Telecoms were also strong after Telefonica's dividend hike on Wednesday threw the sector's cash generation into sharp relief.

"Telecoms are highly prized for their cash generating ability. KPN may be the next to announce a dividend,'' said Paul Casson an investment manager at SVM Asset Management, which controls about 1.5 billion euros.

Vodafone, the world's largest mobile phone group by revenue, closed 4.4 percent up.

Also in London, shares in insurer Legal & General closed 5.7 percent higher after a surprise dividend hike.

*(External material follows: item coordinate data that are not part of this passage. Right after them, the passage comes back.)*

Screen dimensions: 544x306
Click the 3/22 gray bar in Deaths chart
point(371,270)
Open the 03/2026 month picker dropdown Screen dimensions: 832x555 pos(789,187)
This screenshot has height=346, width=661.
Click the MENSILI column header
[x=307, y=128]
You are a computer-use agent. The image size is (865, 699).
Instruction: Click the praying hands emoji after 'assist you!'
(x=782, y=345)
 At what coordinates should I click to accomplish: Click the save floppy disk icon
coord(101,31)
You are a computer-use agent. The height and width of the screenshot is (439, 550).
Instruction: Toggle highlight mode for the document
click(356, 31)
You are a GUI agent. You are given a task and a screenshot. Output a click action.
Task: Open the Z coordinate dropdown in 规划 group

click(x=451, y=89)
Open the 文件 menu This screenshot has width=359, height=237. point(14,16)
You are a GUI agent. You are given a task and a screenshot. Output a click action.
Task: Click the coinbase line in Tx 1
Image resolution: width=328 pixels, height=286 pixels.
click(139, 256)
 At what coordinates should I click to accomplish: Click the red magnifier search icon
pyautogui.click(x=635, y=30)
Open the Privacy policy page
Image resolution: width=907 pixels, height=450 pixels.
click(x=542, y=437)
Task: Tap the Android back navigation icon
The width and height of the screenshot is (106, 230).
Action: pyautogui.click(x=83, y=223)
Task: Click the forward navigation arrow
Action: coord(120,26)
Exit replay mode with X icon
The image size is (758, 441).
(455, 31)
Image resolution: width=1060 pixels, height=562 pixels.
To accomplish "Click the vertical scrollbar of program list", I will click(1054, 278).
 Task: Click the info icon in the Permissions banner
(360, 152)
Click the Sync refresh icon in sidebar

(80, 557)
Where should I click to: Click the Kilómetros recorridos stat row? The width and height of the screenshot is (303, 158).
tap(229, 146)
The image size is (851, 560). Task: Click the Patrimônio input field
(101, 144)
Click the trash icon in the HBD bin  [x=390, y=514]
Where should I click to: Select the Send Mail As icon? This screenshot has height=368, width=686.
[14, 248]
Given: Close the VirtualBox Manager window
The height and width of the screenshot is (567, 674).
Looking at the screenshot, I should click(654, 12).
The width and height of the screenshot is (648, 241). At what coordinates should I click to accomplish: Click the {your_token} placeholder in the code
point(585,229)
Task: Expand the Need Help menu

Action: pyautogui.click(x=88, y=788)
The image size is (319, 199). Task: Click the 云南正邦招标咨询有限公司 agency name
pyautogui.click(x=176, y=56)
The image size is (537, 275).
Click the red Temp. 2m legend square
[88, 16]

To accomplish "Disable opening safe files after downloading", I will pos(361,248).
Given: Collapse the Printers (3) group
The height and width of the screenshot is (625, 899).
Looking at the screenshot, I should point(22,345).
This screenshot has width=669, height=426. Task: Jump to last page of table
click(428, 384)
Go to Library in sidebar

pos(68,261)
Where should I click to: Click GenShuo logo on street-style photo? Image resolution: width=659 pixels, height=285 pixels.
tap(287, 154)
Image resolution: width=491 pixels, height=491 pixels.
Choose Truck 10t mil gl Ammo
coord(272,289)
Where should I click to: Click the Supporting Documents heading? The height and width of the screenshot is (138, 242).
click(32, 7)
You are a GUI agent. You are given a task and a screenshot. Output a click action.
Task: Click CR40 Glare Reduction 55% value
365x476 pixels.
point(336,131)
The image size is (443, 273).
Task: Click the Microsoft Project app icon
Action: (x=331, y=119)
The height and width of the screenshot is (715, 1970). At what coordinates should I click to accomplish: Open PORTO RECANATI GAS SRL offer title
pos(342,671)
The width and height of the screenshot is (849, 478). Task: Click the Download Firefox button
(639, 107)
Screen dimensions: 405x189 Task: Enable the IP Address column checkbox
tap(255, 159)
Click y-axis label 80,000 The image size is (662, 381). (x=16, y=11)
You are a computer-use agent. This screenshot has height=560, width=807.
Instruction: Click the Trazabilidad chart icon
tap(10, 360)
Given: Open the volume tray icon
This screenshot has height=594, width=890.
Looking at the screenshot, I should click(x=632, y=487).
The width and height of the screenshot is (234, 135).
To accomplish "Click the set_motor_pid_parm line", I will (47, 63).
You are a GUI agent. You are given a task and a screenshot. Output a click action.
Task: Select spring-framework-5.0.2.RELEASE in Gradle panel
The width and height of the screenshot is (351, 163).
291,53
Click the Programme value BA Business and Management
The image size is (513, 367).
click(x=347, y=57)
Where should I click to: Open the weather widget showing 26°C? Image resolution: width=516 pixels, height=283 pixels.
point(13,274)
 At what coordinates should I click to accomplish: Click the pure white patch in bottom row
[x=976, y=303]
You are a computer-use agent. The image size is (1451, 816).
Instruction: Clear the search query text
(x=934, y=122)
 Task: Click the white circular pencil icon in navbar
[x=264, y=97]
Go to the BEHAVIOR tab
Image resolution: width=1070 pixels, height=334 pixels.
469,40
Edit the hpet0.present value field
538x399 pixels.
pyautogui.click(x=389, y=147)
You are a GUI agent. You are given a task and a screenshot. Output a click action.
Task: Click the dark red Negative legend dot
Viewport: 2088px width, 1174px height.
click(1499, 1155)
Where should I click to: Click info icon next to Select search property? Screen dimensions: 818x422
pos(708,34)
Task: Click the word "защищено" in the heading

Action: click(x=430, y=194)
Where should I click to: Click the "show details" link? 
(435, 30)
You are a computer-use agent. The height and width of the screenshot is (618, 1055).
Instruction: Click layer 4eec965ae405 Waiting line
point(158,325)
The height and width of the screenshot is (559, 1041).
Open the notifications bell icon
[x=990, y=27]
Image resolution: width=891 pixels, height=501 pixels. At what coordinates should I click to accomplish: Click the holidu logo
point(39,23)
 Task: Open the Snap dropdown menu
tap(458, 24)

Royal Dutch/Shell Group, the world's second-largest oil firm, reported a consensus-beating 51 percent rise in second-quarter profits but said it would not buy back more shares this year.

Although the rise in profits came in above market forecasts, Shell shares fell 0.1 percent amid some disappointment on the buyback front.

AstraZeneca rose 2.4 percent after raising its guidance for full-year earnings, despite reporting a 13 percent fall in second-quarter earnings in the face of generic competition to three drugs.

But shares in Europe's second-biggest carmaker PSA Peugeot Citroen tumbled as much as 6.1 percent after posting a slide in first-half profits on Thursday and cutting key full-year forecasts due to the strong euro and slumping demand, particularly in France.